Valvoline Inc. is an American manufacturer and distributor of Valvoline-brand automotive oil, additives, and lubricants. It also owns the Valvoline Instant Oil Change and Valvoline Express Care chains of car repair centers. , it is the second largest oil change service provider in the United States with 10% market share and 1,400 locations.

History 

Dr. John Ellis, the inventor of a petroleum lubricant for steam engines, founded Valvoline on September 6, 1866, in Binghamton, New York, as the "Continuous Oil Refining Company". In 1868, Ellis renamed his Binghamton Cylinder Oil to the more memorable Valvoline. The next year, he moved the Continuous Oil Refining Company to Brooklyn. With his son and son-in-law, Ellis renamed the company to "Ellis & Leonard" and relocated to Shadyside, New Jersey. Valvoline received commendations by Charles F. Chandler and others at the Paris Exhibition of 1878. By the 1890s, Valvoline oil was associated with winning race cars. During the early 20th century, Valvoline was the recommended motor oil for the Ford Model T.

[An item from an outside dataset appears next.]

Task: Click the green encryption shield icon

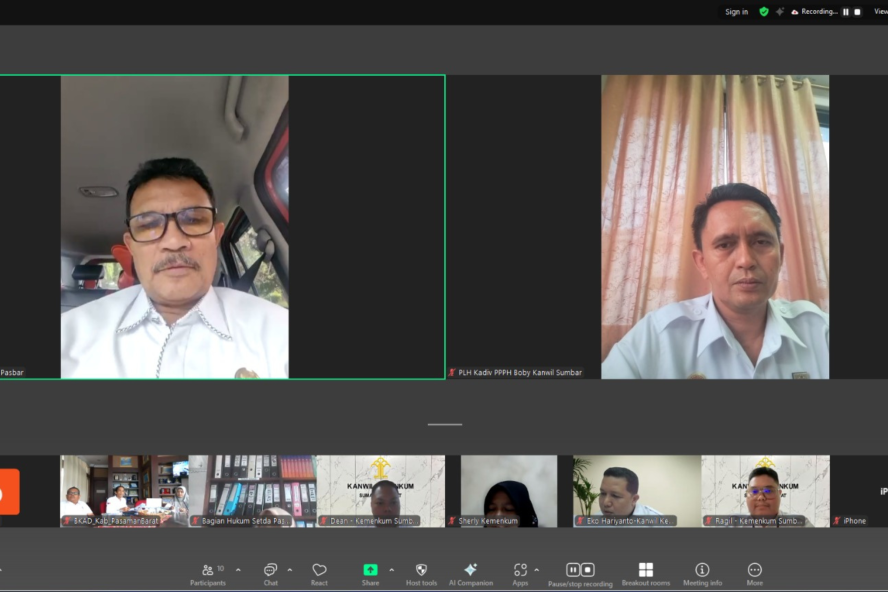Action: pyautogui.click(x=764, y=12)
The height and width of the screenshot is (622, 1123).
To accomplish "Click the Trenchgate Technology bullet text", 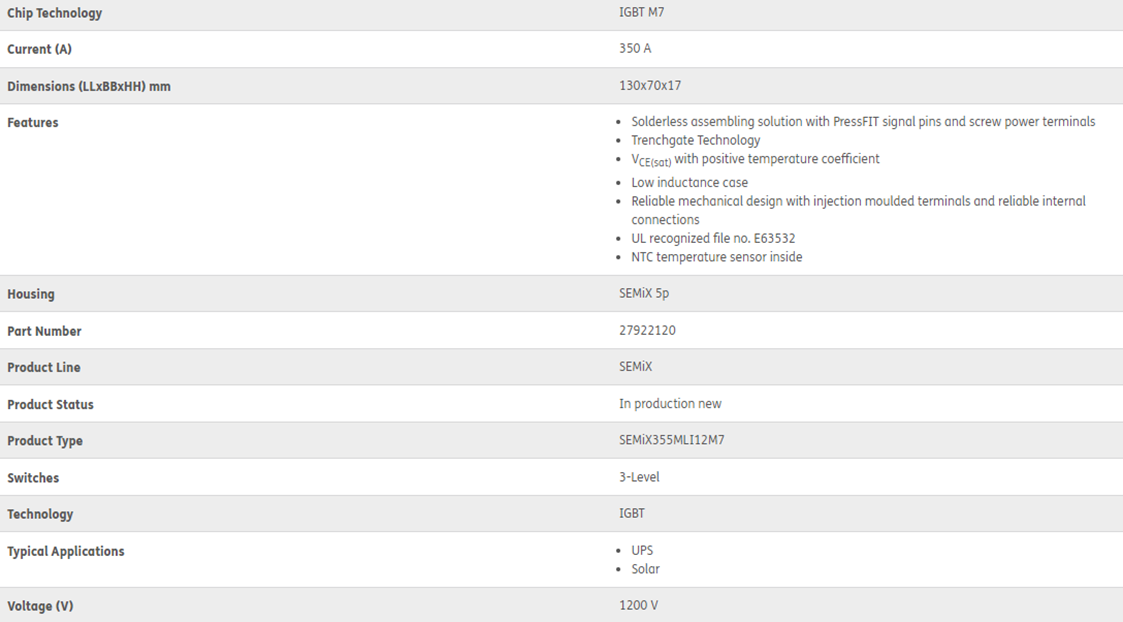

In 1949, Ashland Inc. purchased the Freedom-Valvoline Company. By 2016, Ashland's Valvoline subsidiary accounted for about 37% of the parent company's annual revenue. Valvoline completed an initial public offering on the New York Stock Exchange on September 22, 2016, ahead of Ashland spinning off Valvoline as an independent company on May 5, 2017. On August 1, 2022, Saudi Aramco announced the acquisition of Valvoline's lubricant unit for US$2.65billion.

Sponsorships 

Valvoline sponsored a number of auto races to market its motor oil, including the SCCA National Championship Runoffs and Bommarito Automotive Group 500. Valvoline also sponsored NASCAR Cup Series driver Mark Martin (1992-2000), CART driver Al Unser Jr. (1988-1993), and NASCAR teams RahMoc Enterprises, and Ginn Racing and Hendrick Motorsports (since 2014).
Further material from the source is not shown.